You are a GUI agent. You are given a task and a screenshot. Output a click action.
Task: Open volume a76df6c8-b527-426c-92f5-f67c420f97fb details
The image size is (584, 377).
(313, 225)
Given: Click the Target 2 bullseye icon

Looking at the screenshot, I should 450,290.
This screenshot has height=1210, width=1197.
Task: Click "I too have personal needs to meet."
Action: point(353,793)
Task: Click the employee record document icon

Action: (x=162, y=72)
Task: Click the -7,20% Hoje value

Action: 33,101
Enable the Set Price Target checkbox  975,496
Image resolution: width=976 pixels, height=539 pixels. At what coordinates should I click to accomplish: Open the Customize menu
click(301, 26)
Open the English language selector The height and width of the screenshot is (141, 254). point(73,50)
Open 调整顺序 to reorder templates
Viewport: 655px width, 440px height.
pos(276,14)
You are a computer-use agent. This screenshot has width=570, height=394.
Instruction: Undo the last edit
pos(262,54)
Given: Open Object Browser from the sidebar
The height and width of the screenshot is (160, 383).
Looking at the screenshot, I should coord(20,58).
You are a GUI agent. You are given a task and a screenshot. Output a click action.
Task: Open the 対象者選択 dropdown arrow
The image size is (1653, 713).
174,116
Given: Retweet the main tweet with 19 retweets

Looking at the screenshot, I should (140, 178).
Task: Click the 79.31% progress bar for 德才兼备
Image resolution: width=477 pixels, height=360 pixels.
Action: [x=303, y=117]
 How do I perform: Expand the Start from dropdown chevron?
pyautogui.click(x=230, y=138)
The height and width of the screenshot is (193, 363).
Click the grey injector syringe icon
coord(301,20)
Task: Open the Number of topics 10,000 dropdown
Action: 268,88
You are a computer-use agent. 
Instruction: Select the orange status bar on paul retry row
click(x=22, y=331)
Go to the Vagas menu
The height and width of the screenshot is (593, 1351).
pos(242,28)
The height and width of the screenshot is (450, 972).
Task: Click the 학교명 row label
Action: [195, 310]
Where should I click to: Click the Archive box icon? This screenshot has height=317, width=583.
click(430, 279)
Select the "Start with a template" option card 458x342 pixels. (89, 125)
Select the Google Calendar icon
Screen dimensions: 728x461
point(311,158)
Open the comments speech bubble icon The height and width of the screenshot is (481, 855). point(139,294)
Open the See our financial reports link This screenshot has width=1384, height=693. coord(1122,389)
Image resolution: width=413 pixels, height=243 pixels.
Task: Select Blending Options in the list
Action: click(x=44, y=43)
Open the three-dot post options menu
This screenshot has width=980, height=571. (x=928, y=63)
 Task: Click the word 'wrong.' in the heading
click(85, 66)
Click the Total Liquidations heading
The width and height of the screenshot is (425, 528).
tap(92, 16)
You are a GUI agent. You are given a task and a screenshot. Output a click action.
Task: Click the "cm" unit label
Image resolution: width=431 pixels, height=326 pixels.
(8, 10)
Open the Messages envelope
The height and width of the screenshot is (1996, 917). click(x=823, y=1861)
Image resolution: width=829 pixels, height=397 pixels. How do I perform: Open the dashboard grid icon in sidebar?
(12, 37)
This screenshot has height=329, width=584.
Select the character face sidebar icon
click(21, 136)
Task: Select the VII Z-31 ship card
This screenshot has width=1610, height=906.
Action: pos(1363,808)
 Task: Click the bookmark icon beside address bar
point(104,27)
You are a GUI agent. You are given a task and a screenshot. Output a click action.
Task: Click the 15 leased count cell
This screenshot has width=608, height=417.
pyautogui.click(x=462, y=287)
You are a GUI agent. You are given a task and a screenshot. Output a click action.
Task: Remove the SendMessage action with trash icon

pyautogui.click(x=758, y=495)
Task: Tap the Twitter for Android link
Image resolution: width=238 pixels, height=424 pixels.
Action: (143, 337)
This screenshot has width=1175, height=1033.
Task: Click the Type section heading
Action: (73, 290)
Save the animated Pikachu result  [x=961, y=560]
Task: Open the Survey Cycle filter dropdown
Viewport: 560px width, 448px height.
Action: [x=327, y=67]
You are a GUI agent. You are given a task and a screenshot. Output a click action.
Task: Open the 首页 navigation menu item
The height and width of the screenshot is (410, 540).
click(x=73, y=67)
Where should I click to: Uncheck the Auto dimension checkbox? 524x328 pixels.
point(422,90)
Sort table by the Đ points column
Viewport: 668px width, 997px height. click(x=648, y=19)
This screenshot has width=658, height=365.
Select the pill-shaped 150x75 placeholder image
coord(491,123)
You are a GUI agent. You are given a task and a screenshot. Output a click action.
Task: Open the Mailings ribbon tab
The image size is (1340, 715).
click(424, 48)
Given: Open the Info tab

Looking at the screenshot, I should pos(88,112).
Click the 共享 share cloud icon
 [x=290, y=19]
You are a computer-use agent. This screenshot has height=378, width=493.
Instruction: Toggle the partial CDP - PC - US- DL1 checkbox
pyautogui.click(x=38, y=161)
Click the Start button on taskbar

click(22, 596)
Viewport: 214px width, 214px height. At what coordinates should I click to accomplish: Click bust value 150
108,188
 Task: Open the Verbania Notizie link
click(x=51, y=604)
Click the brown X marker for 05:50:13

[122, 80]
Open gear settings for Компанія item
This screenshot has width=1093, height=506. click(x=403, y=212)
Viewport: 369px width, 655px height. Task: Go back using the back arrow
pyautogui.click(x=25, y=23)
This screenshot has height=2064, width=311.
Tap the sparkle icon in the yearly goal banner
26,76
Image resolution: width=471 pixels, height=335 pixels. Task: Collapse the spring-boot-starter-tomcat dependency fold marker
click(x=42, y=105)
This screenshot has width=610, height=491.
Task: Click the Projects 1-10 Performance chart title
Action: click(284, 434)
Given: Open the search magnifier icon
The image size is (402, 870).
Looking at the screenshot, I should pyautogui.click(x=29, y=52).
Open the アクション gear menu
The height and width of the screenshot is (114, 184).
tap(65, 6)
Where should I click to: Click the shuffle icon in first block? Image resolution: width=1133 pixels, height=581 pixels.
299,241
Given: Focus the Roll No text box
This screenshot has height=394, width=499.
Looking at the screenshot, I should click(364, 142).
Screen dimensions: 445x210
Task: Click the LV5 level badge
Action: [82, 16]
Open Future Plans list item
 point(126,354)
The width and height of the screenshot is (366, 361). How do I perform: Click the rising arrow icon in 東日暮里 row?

● **YOUR GOAL**
This exercise requires that all of the entries be repeated exactly.

● **WRITTEN ANSWER**
You are a GUI agent. You are given a task and a screenshot. Output a click action.
Task: Open volume a76df6c8-b527-426c-92f5-f67c420f97fb details
The image size is (584, 377).
(313, 225)
Given: Click the Target 2 bullseye icon

Looking at the screenshot, I should 450,290.
This screenshot has height=1210, width=1197.
Task: Click "I too have personal needs to meet."
Action: point(353,793)
Task: Click the employee record document icon

Action: (x=162, y=72)
Task: Click the -7,20% Hoje value

Action: 33,101
Enable the Set Price Target checkbox  975,496
Image resolution: width=976 pixels, height=539 pixels. At what coordinates should I click to accomplish: Open the Customize menu
click(301, 26)
Open the English language selector The height and width of the screenshot is (141, 254). point(73,50)
Open 调整顺序 to reorder templates
Viewport: 655px width, 440px height.
pos(276,14)
You are a computer-use agent. This screenshot has width=570, height=394.
Instruction: Undo the last edit
pos(262,54)
Given: Open Object Browser from the sidebar
The height and width of the screenshot is (160, 383).
Looking at the screenshot, I should coord(20,58).
You are a GUI agent. You are given a task and a screenshot. Output a click action.
Task: Open the 対象者選択 dropdown arrow
The image size is (1653, 713).
174,116
Given: Retweet the main tweet with 19 retweets

Looking at the screenshot, I should (140, 178).
Task: Click the 79.31% progress bar for 德才兼备
Image resolution: width=477 pixels, height=360 pixels.
Action: [x=303, y=117]
 How do I perform: Expand the Start from dropdown chevron?
pyautogui.click(x=230, y=138)
The height and width of the screenshot is (193, 363).
Click the grey injector syringe icon
coord(301,20)
Task: Open the Number of topics 10,000 dropdown
Action: 268,88
You are a computer-use agent. 
Instruction: Select the orange status bar on paul retry row
click(x=22, y=331)
Go to the Vagas menu
The height and width of the screenshot is (593, 1351).
pos(242,28)
The height and width of the screenshot is (450, 972).
Task: Click the 학교명 row label
Action: [195, 310]
Where should I click to: Click the Archive box icon? This screenshot has height=317, width=583.
click(430, 279)
Select the "Start with a template" option card 458x342 pixels. (89, 125)
Select the Google Calendar icon
Screen dimensions: 728x461
point(311,158)
Open the comments speech bubble icon The height and width of the screenshot is (481, 855). point(139,294)
Open the See our financial reports link This screenshot has width=1384, height=693. coord(1122,389)
Image resolution: width=413 pixels, height=243 pixels.
Task: Select Blending Options in the list
Action: click(x=44, y=43)
Open the three-dot post options menu
This screenshot has width=980, height=571. (x=928, y=63)
 Task: Click the word 'wrong.' in the heading
click(85, 66)
Click the Total Liquidations heading
The width and height of the screenshot is (425, 528).
tap(92, 16)
You are a GUI agent. You are given a task and a screenshot. Output a click action.
Task: Click the "cm" unit label
Image resolution: width=431 pixels, height=326 pixels.
(8, 10)
Open the Messages envelope
The height and width of the screenshot is (1996, 917). click(x=823, y=1861)
Image resolution: width=829 pixels, height=397 pixels. How do I perform: Open the dashboard grid icon in sidebar?
(12, 37)
This screenshot has height=329, width=584.
Select the character face sidebar icon
click(21, 136)
Task: Select the VII Z-31 ship card
This screenshot has width=1610, height=906.
Action: pos(1363,808)
 Task: Click the bookmark icon beside address bar
point(104,27)
You are a GUI agent. You are given a task and a screenshot. Output a click action.
Task: Click the 15 leased count cell
This screenshot has width=608, height=417.
pyautogui.click(x=462, y=287)
You are a GUI agent. You are given a task and a screenshot. Output a click action.
Task: Remove the SendMessage action with trash icon

pyautogui.click(x=758, y=495)
Task: Tap the Twitter for Android link
Image resolution: width=238 pixels, height=424 pixels.
Action: (143, 337)
This screenshot has width=1175, height=1033.
Task: Click the Type section heading
Action: (73, 290)
Save the animated Pikachu result  [x=961, y=560]
Task: Open the Survey Cycle filter dropdown
Viewport: 560px width, 448px height.
Action: [x=327, y=67]
You are a GUI agent. You are given a task and a screenshot. Output a click action.
Task: Open the 首页 navigation menu item
The height and width of the screenshot is (410, 540).
click(x=73, y=67)
Where should I click to: Uncheck the Auto dimension checkbox? 524x328 pixels.
point(422,90)
Sort table by the Đ points column
Viewport: 668px width, 997px height. click(x=648, y=19)
This screenshot has width=658, height=365.
Select the pill-shaped 150x75 placeholder image
coord(491,123)
You are a GUI agent. You are given a task and a screenshot. Output a click action.
Task: Open the Mailings ribbon tab
The image size is (1340, 715).
click(424, 48)
Given: Open the Info tab

Looking at the screenshot, I should pos(88,112).
Click the 共享 share cloud icon
 [x=290, y=19]
You are a computer-use agent. This screenshot has height=378, width=493.
Instruction: Toggle the partial CDP - PC - US- DL1 checkbox
pyautogui.click(x=38, y=161)
Click the Start button on taskbar

click(22, 596)
Viewport: 214px width, 214px height. At what coordinates should I click to accomplish: Click bust value 150
108,188
 Task: Open the Verbania Notizie link
click(x=51, y=604)
Click the brown X marker for 05:50:13

[122, 80]
Open gear settings for Компанія item
This screenshot has width=1093, height=506. click(x=403, y=212)
Viewport: 369px width, 655px height. Task: Go back using the back arrow
pyautogui.click(x=25, y=23)
This screenshot has height=2064, width=311.
Tap the sparkle icon in the yearly goal banner
26,76
Image resolution: width=471 pixels, height=335 pixels. Task: Collapse the spring-boot-starter-tomcat dependency fold marker
click(x=42, y=105)
This screenshot has width=610, height=491.
Task: Click the Projects 1-10 Performance chart title
Action: click(284, 434)
Given: Open the search magnifier icon
The image size is (402, 870).
Looking at the screenshot, I should pyautogui.click(x=29, y=52).
Open the アクション gear menu
The height and width of the screenshot is (114, 184).
tap(65, 6)
Where should I click to: Click the shuffle icon in first block? Image resolution: width=1133 pixels, height=581 pixels.
299,241
Given: Focus the Roll No text box
This screenshot has height=394, width=499.
Looking at the screenshot, I should click(364, 142).
Screen dimensions: 445x210
Task: Click the LV5 level badge
Action: [82, 16]
Open Future Plans list item
 point(126,354)
The width and height of the screenshot is (366, 361). How do I perform: Click the rising arrow icon in 東日暮里 row?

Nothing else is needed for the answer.